Deze regels vormen de basis voor het te maken onderscheid. In mijn blog wil ik graag verder ingaan op de punten die David met betrekking tot dit onderscheid naar voren brengt. Daarnaast zal ik enkele van die punten illustreren aan de hand van onze ervaringen bij InSpark en, zoals gewoonlijk, ben ik het met een aantal zaken ook niet geheel eens.

1. Data Science levert inzichten

Wat is een inzicht eigenlijk? Ik zie een inzicht als een soort statistisch gegeven, dat een zakelijke vraag kan beantwoorden. Denk hier eens over na: waar verkoop je meer? Is dat online of offline? De vraag zelf ligt misschien voor de hand, maar om het juiste antwoord te krijgen, kan het zijn dat je een aantal analytische technieken moet gebruiken bovenop de al beschikbare gegevens. Voor de weergave en/of modellering van het echte leven, the real-life, is bijvoorbeeld de analyse van omvangrijke datasets nodig. De analyse van brondata vereist specifieke vaardigheden, zoals Forbes heel juist stelt

Door onze TVM-case kwamen we bijvoorbeeld tot het bijkomstige inzicht, dat het rijgedrag van vrachtwagenchauffeurs aan het eind van de dag helemaal niet verslechterd. Dit gaat lijnrecht in tegen een algemene opvatting dat mensen slechter gaan rijden naarmate de dag vordert en ze moe worden. Dit nieuwe inzicht kan echter wél verklaard worden. De combinatie van snelheidsbeperkingen, verplichte pauzes om de twee uur en het gebruik van cruise control in het commerciële transport, lijkt ervoor te zorgen dat het rijgedrag van chauffeurs niet verslechtert, maar juist stabiel blijft.

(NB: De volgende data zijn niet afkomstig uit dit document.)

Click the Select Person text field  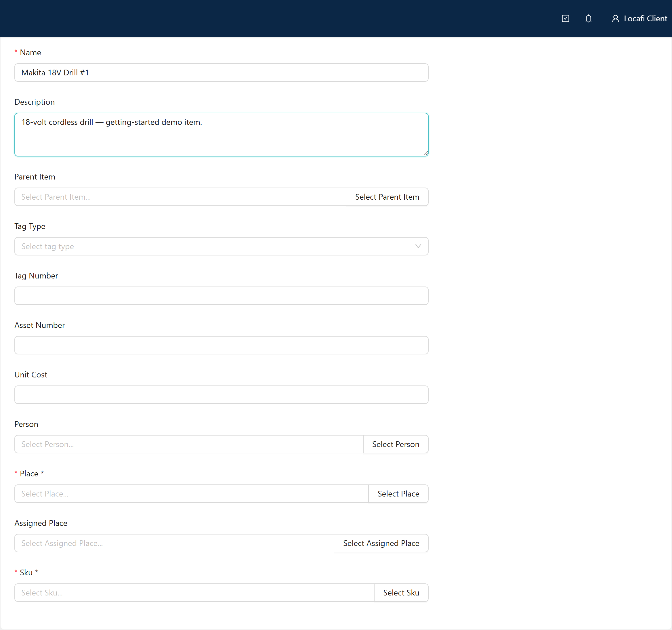[x=189, y=444]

Meestal komen zulke terloopse inzichten samen met de beschrijvende inzichten aan het licht. Zo is de frequentie van ‘verstoord rijgedrag’ bij chauffeurs niet normaal verdeeld: 40% van de incidenten – storingen in het rijgedrag – vindt tussen 7 en 10 uur ‘s ochtends plaats.

2. Machine Learning (ML) levert voorspellingen

Dit is een vrij simpele regel. Bij Machine Learning praten we meestal over de modellen die ‘getraind’ zijn aan de hand van een zogenaamde ‘train set’ – een deelverzameling van de complete set echte, veelal historische data. Wordt een dergelijk getraind model toegepast op een nieuwe dataset van dezelfde structuur, kunnen met het model de vooraf onbekende waarden voorspeld worden. Computers leren dus van gegevens en en ervaringen, zonder expliciet geprogrammeerd te zijn.

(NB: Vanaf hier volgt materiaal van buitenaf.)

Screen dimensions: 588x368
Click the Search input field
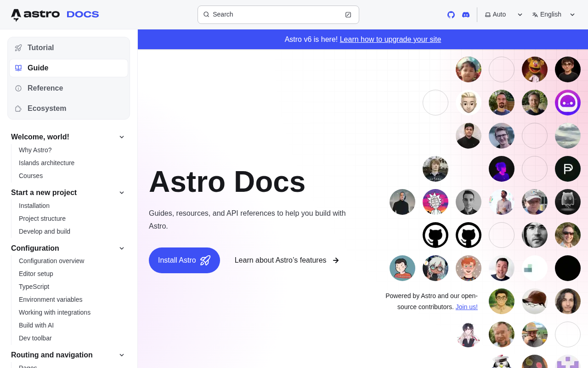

Een voorbeeld uit de praktijk geeft dit mooi weer: Als we bijvoorbeeld het geheel aan telematische data van een auto en zijn bestuurder(s) nemen en aan de hand daarvan een model creëren dat het ‘rijprofiel’ van de bestuurder weergeeft, kan dat model voor elke navolgende nieuwe rit voorspellen of deze rit door dezelfde bestuurder gereden wordt of niet. Een dergelijk model is dan een ‘vingerafdruk’, waarmee de bestuurder geïdentificeerd kan worden aan de hand van de rijstijl en zónder over verdere details te beschikken.

De vingerafdruk zelf is hiervan een mooie analogie. Stel je voor dat we een vingerafdruk(model) hebben en daarnaast de vingerafdruksensor (het raamwerk voor Machine Learning) hebben. Ervan uitgaande dat er een database van de vingerafdrukken (de train set) aanwezig is, kan de vingerafdruksensor de persoon identificeren waartoe de vinger behoort. Maar het model kan dat níét op basis van gezichtsherkenning, want ons model is nu eenmaal ‘getraind’ op vingers.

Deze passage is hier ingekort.